California city official quits nearly $800,000 post
SAN FRANCISCO (Reuters) - A local official in California earning close to $800,000 a year as the manager of a city with nearly a quarter of its population in poverty has quit following a public uproar, the mayor said on Friday.
Robert Rizzo, chief administrative officer of Bell, California, resigned along with an assistant and Bell's police chief, Mayor Oscar Hernandez said in a statement.
Rizzo's $787,637 salary was nearly twice that of U.S. President Barack Obama, a considerable expense for a city of 37,000 people operating its own food bank for impoverished residents.
Assistant city administrator Angela Spaccia's pay exceeded that of the top administrator in Los Angeles County, and Bell was paying police chief Randy Adams 50 percent more than what his counterpart earns in neighboring Los Angeles, the nation's second largest city.
Bell residents have been clamoring for answers to questions about the city's financial management since The Los Angeles Times reported the compensation of the three city employees -- along with reporting that many members of Bell's city council earn nearly $100,000 a year.
Hernandez criticized the Times' "skewed view of the facts" and praised Rizzo's service.

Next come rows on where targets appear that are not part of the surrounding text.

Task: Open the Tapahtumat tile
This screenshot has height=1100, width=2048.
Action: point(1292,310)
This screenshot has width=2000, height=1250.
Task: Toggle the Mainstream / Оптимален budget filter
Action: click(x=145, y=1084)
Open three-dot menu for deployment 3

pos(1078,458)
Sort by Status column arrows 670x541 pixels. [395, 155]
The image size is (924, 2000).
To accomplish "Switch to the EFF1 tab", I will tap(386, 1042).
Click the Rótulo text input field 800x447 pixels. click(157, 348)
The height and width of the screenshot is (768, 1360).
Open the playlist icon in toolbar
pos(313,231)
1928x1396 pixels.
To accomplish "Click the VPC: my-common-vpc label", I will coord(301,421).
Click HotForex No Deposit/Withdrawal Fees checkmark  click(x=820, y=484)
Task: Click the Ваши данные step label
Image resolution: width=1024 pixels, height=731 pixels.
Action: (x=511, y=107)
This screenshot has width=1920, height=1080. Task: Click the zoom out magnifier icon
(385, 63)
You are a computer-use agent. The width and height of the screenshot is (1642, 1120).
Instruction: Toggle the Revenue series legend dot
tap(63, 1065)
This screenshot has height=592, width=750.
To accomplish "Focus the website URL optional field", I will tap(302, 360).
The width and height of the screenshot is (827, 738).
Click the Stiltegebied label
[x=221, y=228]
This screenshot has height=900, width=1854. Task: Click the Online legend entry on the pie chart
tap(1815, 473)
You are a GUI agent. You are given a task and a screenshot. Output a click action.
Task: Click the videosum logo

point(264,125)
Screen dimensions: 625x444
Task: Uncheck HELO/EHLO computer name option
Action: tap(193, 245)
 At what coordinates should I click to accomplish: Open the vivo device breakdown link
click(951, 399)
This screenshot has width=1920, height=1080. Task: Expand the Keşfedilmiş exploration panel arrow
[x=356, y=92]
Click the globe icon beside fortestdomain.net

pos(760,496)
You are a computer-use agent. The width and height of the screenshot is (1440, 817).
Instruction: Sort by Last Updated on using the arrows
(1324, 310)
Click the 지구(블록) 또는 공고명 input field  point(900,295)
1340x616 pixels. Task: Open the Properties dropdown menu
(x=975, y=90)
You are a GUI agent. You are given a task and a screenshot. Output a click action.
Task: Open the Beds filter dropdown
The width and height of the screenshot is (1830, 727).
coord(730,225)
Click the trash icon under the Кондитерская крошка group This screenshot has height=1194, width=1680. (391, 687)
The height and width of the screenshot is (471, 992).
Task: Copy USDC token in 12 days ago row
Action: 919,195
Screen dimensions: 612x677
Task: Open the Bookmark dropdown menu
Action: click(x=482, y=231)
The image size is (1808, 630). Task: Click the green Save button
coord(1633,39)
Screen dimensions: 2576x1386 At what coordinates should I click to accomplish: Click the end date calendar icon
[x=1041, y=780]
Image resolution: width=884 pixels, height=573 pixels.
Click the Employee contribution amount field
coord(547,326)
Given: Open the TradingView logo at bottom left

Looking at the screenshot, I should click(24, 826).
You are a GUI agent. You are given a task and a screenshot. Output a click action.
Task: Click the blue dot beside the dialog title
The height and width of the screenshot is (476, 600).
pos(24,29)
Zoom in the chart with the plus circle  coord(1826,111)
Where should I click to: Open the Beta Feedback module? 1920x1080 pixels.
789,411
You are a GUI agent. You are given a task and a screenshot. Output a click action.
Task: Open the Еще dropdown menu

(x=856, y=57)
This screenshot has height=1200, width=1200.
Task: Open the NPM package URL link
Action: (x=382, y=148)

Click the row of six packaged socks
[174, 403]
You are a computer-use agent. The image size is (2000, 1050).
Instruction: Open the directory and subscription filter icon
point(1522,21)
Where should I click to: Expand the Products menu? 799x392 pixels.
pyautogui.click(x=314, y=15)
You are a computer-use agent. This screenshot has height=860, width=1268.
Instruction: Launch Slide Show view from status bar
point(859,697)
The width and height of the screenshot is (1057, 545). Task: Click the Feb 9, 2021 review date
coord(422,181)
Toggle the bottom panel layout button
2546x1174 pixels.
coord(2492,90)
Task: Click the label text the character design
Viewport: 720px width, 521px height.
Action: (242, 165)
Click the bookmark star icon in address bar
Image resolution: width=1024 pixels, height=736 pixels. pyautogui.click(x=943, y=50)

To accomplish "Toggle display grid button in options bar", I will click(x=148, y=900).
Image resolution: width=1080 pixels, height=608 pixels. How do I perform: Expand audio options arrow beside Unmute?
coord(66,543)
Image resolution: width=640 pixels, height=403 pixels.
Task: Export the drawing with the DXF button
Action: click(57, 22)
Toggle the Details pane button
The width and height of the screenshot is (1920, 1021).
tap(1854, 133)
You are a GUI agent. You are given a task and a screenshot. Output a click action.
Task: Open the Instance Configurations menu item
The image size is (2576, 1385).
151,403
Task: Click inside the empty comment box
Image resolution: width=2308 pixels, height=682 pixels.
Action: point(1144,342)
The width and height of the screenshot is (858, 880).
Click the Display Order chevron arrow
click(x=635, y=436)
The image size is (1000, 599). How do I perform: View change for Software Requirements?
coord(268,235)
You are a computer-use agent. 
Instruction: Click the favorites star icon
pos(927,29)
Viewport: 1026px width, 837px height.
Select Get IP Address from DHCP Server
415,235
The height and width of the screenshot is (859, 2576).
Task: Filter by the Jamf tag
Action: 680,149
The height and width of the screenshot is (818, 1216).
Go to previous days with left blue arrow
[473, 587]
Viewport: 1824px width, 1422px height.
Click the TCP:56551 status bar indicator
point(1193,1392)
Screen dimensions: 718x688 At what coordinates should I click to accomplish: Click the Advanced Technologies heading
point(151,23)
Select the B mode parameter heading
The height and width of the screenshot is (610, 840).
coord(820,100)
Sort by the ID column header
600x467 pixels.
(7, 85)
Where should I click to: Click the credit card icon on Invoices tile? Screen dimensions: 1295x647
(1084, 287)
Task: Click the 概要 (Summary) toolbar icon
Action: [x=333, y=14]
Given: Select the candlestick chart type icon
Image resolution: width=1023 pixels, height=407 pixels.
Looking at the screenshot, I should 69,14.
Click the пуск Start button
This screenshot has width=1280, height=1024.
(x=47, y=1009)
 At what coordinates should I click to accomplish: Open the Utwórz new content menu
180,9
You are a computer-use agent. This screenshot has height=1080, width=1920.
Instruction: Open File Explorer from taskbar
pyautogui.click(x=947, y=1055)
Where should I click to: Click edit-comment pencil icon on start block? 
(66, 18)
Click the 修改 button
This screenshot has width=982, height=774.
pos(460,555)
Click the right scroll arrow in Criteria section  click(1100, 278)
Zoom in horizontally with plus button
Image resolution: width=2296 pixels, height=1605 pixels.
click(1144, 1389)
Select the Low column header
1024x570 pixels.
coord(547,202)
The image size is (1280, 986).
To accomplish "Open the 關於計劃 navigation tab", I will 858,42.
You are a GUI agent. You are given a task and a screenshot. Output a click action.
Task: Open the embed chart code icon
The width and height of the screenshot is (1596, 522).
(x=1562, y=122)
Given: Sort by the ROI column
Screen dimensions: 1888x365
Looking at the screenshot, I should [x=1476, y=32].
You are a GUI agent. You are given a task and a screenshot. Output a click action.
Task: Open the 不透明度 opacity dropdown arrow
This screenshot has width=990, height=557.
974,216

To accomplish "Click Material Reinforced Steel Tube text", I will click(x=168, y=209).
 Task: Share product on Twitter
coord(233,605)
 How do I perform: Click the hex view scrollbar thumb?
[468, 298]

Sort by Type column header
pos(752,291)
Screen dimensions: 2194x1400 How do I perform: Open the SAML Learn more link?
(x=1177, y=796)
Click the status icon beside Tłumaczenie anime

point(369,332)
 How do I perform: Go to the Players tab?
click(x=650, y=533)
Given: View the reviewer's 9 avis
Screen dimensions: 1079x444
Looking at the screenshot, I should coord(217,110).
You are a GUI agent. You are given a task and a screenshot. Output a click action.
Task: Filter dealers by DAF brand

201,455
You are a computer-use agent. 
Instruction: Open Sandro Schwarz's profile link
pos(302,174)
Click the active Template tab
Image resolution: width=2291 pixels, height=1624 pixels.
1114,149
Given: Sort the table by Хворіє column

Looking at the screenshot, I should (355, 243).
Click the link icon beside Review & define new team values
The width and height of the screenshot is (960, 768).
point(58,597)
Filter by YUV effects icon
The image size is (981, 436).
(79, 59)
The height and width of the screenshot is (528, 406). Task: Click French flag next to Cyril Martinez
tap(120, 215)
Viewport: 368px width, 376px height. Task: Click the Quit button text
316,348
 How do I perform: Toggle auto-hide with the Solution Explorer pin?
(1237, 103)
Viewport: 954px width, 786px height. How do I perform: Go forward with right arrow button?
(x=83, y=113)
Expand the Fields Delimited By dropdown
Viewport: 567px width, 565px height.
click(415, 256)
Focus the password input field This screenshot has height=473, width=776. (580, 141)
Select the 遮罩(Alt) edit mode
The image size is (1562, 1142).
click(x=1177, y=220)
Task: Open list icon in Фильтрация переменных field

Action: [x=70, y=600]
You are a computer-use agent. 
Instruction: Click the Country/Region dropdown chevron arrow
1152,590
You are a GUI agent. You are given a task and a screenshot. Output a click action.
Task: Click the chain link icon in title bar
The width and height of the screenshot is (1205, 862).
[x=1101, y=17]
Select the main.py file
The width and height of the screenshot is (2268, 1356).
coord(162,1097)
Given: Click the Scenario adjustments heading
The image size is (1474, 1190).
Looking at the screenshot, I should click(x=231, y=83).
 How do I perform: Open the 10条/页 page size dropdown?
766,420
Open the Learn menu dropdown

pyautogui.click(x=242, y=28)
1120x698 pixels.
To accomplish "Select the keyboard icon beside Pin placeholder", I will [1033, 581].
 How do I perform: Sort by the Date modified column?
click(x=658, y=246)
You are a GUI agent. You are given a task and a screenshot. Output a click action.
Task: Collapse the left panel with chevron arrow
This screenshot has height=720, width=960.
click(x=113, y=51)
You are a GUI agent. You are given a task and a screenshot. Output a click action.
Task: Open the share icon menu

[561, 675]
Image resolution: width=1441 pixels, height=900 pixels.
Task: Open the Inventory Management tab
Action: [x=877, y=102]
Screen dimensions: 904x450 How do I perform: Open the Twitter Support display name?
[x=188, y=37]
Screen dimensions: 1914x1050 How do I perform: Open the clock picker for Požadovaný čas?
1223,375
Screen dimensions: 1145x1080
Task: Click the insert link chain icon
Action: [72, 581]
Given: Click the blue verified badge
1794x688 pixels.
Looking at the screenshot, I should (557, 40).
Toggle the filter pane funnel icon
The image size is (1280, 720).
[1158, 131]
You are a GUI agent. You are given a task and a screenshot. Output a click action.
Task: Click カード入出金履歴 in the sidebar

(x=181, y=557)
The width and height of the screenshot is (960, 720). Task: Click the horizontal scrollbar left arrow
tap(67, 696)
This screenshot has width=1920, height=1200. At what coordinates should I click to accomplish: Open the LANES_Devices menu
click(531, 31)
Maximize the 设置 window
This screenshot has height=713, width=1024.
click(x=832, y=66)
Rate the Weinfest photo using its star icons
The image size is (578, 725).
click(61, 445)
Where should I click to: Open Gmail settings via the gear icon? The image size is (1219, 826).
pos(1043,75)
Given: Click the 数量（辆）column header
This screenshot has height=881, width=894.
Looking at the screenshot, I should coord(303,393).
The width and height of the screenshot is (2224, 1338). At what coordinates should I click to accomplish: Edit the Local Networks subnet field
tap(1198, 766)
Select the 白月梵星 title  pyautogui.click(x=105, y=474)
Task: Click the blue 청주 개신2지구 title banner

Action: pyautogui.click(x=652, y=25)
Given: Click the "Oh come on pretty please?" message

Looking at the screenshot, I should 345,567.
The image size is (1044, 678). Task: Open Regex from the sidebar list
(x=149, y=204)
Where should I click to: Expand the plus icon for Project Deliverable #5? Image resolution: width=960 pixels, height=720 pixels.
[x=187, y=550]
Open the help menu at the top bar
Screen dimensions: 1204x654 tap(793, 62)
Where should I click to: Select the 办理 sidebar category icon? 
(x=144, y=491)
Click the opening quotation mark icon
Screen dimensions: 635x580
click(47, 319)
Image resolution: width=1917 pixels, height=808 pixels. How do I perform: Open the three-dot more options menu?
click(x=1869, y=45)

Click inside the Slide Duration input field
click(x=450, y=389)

The Los Angeles County district attorney's office is probing them and California Attorney General Jerry Brown and the California Public Employees' Retirement System, the pension giant known as Calpers, have opened a joint investigation.
Calpers has an interest in the compensation Bell provided because of the pension payments it must make.
Rizzo could amass pension payments of more than $30 million in retirement if he lives until age 83, according to an analysis by the California Foundation for Fiscal Responsibility, a group calling for an overhaul of the state's public pension system.
Brown's office said it plans to look beyond Bell in its probe, which will coincide with his campaign as the Democratic nominee to succeed Republican Governor Arnold Schwarzenegger.
Schwarzenegger is making pension reform a condition for his signature on a state budget, a challenge purely on fiscal terms because he must negotiate a spending plan that closes a $19 billion shortfall with the Democrat-led legislature.
Former eBay Inc chief executive Meg Whitman is the Republican nominee for governor and is for pension reform. It could include providing new public employees less generous benefits or even putting them into retirement accounts like the 401(k)s in the private sector.
Brown has proposed limits on public pensions and in his office's statement said the salaries at issue in Bell are "shocking and outrageous."